## [Excerpted text]
=== Begin Enclosure ===

Then the litany of the miseries of these poor women — what a miracle change just one job with a decent salary might do them. But of course this will not be allowed until later in the 19th century and then only through office work and then in the 20th retail. Caroline nearly burnt to death, Miss Murden after all chucked out, Martha (Austen says she will be discreet and then is not) to be off soon after her paid companion position The only one to get a word of real empathy is Miss Sharpe: “born, poor thing! to struggle with Evil .. she is continuing with another woman she did not have to kowtow to so very badly.

Men too: Cholles endlessly drunk. Servants: Jenny’s marriage — a narrow attitude visible: Austen hopes she will not become un-respectable. Why? not controlled in service ?

we get a sharp comment about the hypocrisy of hospitalities: Miss Curling’s visit was apparntly not enjoyed; Mary Lloyd Austen is “of just the kind to enjoy such a visitor.” Did Miss Curling want phoniness and pretense?

News of Charles and Frank’s shipping worlds: Sir Thomas Williams return (Charles’s patron); and of the peninsular war. John Moore now dead in battle, and the words in bad taste — these deaths were in great pain and his was as horrible as any. Austen says even if he’s such a hero, maybe his mother won’t miss him and he did not die in Christian enough ways. One ordinary Morrell is more to another than John to his mother. What this sudden animosity stems from is not in the passage. Then on Maitland surviving, but the same cool reaction: she’s not going to enter in to the cares of that family.

Who wants her to? Maybe thinking on the miseries of women is part of the context for this kind of iron obtuseness

Then her attention returns to her concerns overtly: her mother can’t get out, her mother wants Cassandra to “beg” (begging is the verb used Mrs Seward to crop the garden at Chawton. Is it a case of sponging here? Austen is sure Cassandra will forget nothing, and then again the nasty narrow mindedness crops up about Lady Sondes. I’d number Austen in a letter like this as among the neighbor gossips that make other people so anxious lest anyone talk about them.

Back to the flooding floor, how it was the fault of choked gutters, glad that Frank and Mary’s child not sleeping there just now. She’s been consoled with similar disasters — others in just as wretched substandard (we’d call it) housing.

Ends on how patient they are in waiting for news from Frank – is it another pregnancy and childbirth? and then a recording of how Mrs Charles Fowles wanted to be remembered and the way of saying it is again distanced.

A vexed, irritated letter.

********************
And now to details:


A school slate and pen from the 18th century — Edward was sending two of his adolescent daughters and his heir, Edward, away to school

Austen begins:

I was not much surprised yesterday by the agreable surprise of your letter, & extremely glad to receive the assurance of your finger being well again

I suggest that Austen is not much surprised at the Cassandra having much to write about: it’s all the various activities Cassandra has in hand: Cassandra is now a mother to 11 children; Fanny is said to be in charge but that is partly a polite fiction; three are being sent away to school; the arrangements for Chawton to be made.

=== End Enclosure ===

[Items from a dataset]
=== Begin Enclosure ===

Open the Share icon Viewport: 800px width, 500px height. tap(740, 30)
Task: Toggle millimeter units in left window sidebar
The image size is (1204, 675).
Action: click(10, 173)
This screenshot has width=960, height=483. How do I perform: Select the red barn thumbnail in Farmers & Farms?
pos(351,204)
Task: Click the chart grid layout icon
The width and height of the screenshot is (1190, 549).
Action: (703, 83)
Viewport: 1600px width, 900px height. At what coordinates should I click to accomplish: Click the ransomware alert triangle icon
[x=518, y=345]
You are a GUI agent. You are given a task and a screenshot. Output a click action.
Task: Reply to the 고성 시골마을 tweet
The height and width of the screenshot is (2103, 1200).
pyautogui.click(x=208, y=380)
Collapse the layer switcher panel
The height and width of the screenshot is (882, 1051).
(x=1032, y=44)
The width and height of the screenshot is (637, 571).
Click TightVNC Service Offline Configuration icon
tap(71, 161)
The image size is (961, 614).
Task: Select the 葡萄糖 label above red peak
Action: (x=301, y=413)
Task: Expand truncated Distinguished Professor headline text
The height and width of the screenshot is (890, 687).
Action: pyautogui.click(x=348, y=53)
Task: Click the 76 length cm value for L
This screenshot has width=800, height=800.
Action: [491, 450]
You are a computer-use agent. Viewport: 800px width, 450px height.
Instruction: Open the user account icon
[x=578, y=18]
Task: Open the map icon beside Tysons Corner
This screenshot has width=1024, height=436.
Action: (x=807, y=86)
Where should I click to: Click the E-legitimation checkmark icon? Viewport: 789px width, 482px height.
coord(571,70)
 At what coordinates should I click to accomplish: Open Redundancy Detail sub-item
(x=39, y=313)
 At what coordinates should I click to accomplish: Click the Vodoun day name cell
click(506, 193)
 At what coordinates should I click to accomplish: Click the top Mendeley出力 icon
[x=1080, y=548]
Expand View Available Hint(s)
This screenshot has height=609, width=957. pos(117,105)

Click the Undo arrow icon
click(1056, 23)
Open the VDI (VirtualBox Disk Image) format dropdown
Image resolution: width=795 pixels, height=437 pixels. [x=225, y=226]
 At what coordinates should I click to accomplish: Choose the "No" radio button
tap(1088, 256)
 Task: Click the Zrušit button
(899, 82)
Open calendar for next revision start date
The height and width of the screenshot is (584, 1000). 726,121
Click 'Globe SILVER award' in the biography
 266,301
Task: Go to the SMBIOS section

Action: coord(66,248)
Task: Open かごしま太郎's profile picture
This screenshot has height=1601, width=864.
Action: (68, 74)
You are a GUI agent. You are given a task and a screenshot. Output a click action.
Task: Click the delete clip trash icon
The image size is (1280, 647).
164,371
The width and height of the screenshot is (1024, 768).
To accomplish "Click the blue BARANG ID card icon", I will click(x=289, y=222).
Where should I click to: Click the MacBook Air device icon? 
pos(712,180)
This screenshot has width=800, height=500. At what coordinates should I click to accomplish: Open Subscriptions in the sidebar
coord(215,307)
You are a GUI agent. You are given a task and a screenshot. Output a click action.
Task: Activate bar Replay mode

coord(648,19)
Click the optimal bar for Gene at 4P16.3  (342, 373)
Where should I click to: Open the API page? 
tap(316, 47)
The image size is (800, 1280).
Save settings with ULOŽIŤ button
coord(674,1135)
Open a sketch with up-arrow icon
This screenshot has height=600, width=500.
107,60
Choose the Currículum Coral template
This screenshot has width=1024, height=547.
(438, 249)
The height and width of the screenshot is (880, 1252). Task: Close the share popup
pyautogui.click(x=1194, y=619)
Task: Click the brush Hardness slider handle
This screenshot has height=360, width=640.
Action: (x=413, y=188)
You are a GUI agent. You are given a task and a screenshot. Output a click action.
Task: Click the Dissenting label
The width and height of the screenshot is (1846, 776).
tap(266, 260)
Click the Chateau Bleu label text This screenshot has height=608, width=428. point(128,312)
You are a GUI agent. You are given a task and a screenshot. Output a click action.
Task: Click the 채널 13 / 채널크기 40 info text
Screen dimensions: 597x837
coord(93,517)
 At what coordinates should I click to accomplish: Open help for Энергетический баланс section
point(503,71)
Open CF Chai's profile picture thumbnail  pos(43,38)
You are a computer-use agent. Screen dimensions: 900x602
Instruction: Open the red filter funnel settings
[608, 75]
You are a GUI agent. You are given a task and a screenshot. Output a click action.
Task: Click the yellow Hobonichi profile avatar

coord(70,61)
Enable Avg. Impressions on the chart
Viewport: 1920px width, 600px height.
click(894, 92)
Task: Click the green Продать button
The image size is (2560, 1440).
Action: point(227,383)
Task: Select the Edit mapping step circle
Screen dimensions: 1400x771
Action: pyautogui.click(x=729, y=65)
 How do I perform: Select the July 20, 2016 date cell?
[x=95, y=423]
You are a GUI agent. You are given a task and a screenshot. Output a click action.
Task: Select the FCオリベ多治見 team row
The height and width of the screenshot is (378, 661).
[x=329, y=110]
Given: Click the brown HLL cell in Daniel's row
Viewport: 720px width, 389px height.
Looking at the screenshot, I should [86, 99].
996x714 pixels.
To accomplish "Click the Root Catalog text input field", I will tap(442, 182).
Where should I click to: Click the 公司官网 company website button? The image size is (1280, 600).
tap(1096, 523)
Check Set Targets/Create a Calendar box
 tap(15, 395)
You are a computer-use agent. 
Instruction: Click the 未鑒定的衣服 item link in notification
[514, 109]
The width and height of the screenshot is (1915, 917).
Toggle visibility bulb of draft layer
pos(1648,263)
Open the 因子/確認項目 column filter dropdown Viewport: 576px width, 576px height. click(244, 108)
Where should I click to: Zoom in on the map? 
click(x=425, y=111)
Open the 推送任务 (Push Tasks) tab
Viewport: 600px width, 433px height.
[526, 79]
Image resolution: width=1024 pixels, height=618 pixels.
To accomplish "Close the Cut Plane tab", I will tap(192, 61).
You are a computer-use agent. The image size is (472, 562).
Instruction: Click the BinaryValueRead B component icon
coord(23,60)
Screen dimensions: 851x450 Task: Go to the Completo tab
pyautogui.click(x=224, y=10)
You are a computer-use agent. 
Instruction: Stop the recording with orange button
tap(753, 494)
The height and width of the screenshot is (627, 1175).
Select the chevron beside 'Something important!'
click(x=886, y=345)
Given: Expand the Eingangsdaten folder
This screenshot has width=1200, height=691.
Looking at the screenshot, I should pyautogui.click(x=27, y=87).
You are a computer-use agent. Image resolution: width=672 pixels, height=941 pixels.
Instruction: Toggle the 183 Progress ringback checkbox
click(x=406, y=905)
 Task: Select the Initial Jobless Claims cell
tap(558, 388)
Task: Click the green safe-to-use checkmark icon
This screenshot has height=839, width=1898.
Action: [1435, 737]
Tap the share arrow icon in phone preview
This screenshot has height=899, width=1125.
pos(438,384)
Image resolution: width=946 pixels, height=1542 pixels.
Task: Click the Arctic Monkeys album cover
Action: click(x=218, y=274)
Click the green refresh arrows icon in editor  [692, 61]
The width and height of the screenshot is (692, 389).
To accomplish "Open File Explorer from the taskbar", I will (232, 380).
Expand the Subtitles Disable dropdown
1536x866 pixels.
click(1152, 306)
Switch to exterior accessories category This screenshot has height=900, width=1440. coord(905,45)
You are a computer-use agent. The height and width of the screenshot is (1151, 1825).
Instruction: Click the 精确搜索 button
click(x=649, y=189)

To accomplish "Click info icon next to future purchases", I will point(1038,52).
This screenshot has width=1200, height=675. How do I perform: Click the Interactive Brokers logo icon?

=== End Enclosure ===

## [Problem set]
a) According to the commentary on Austen's letter, what was to blame for the flooding floor?
b) Resume the commentary on Austen's letter from where it stops.
The entries bear no relation to the commentary on Austen's letter.

## [Answers to the exercises]
a) Choked gutters.

b)
Here is such a wet Day as never was seen! — I wish the poor little girls had better weather for their Journey;they must amuse themselves with watching the raindrops down the Windows. Sackree I suppose feels quite broken-hearted I cannot have done with the weather without observing how delightfully mild it is; I am sure Fanny must enjoy it with us. –

A little picture of quiet ordinary life. Sackree the aging nursemaid who took care of these children before they grew older. Since 1793. I note the two girls are sent the way Jane and Cassandra were: before they are in any danger of sexual interaction they will be brought home.

Yesterday was a very blowing day; we got to Church however, which we had not been able to do for two Sundays

This is an unusual reference to going to church and it’s brought up as
a way of expressing how difficult the weather has been. One of the new
French revolution terms for the months of the year was Blow-y month. (This was for spring, March to be specific). It’s interesting how rarely she does mention church. It’s now thought that the two prayers attributed to her are not hers, and perhaps Charles’s. (By contrast, Radcliffe likes to tell of when her heroine Emily goes to church.)

And again Cassandra has been pressuring her to borrow and read Hannah More’s Coelebs in Search of a Wife (see letter 66).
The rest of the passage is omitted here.